**What to work on**: Repeat the records below exactly, line for line.

(Collected data)

====

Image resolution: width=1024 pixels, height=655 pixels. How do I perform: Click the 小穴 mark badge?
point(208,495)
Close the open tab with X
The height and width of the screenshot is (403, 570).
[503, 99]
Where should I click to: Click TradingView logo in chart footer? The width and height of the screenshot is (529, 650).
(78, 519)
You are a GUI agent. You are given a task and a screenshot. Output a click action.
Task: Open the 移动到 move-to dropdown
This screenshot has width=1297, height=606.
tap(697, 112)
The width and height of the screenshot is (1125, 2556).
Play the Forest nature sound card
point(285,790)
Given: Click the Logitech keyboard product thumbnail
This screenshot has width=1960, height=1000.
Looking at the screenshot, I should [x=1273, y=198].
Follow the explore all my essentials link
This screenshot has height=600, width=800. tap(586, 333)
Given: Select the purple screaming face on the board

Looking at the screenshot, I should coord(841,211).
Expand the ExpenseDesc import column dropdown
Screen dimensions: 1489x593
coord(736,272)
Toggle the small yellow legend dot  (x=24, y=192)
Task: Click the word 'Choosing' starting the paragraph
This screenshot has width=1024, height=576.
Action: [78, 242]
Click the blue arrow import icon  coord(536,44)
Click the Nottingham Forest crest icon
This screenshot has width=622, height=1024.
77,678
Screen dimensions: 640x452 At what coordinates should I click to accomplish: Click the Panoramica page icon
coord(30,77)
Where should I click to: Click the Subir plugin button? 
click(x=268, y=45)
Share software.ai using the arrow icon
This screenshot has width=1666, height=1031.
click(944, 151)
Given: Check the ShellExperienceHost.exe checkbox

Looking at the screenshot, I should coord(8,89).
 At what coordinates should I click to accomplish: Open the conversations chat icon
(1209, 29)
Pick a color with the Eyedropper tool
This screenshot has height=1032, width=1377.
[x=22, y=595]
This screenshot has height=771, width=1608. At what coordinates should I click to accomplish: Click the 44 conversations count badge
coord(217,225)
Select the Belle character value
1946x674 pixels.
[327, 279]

====

**Result for this exercise**:
Image resolution: width=1024 pixels, height=655 pixels. How do I perform: Click the 小穴 mark badge?
point(208,495)
Close the open tab with X
The height and width of the screenshot is (403, 570).
[503, 99]
Where should I click to: Click TradingView logo in chart footer? The width and height of the screenshot is (529, 650).
(78, 519)
You are a GUI agent. You are given a task and a screenshot. Output a click action.
Task: Open the 移动到 move-to dropdown
This screenshot has width=1297, height=606.
tap(697, 112)
The width and height of the screenshot is (1125, 2556).
Play the Forest nature sound card
point(285,790)
Given: Click the Logitech keyboard product thumbnail
This screenshot has width=1960, height=1000.
Looking at the screenshot, I should [x=1273, y=198].
Follow the explore all my essentials link
This screenshot has height=600, width=800. tap(586, 333)
Given: Select the purple screaming face on the board

Looking at the screenshot, I should coord(841,211).
Expand the ExpenseDesc import column dropdown
Screen dimensions: 1489x593
coord(736,272)
Toggle the small yellow legend dot  (x=24, y=192)
Task: Click the word 'Choosing' starting the paragraph
This screenshot has width=1024, height=576.
Action: [78, 242]
Click the blue arrow import icon  coord(536,44)
Click the Nottingham Forest crest icon
This screenshot has width=622, height=1024.
77,678
Screen dimensions: 640x452 At what coordinates should I click to accomplish: Click the Panoramica page icon
coord(30,77)
Where should I click to: Click the Subir plugin button? 
click(x=268, y=45)
Share software.ai using the arrow icon
This screenshot has width=1666, height=1031.
click(944, 151)
Given: Check the ShellExperienceHost.exe checkbox

Looking at the screenshot, I should coord(8,89).
 At what coordinates should I click to accomplish: Open the conversations chat icon
(1209, 29)
Pick a color with the Eyedropper tool
This screenshot has height=1032, width=1377.
[x=22, y=595]
This screenshot has height=771, width=1608. At what coordinates should I click to accomplish: Click the 44 conversations count badge
coord(217,225)
Select the Belle character value
1946x674 pixels.
[327, 279]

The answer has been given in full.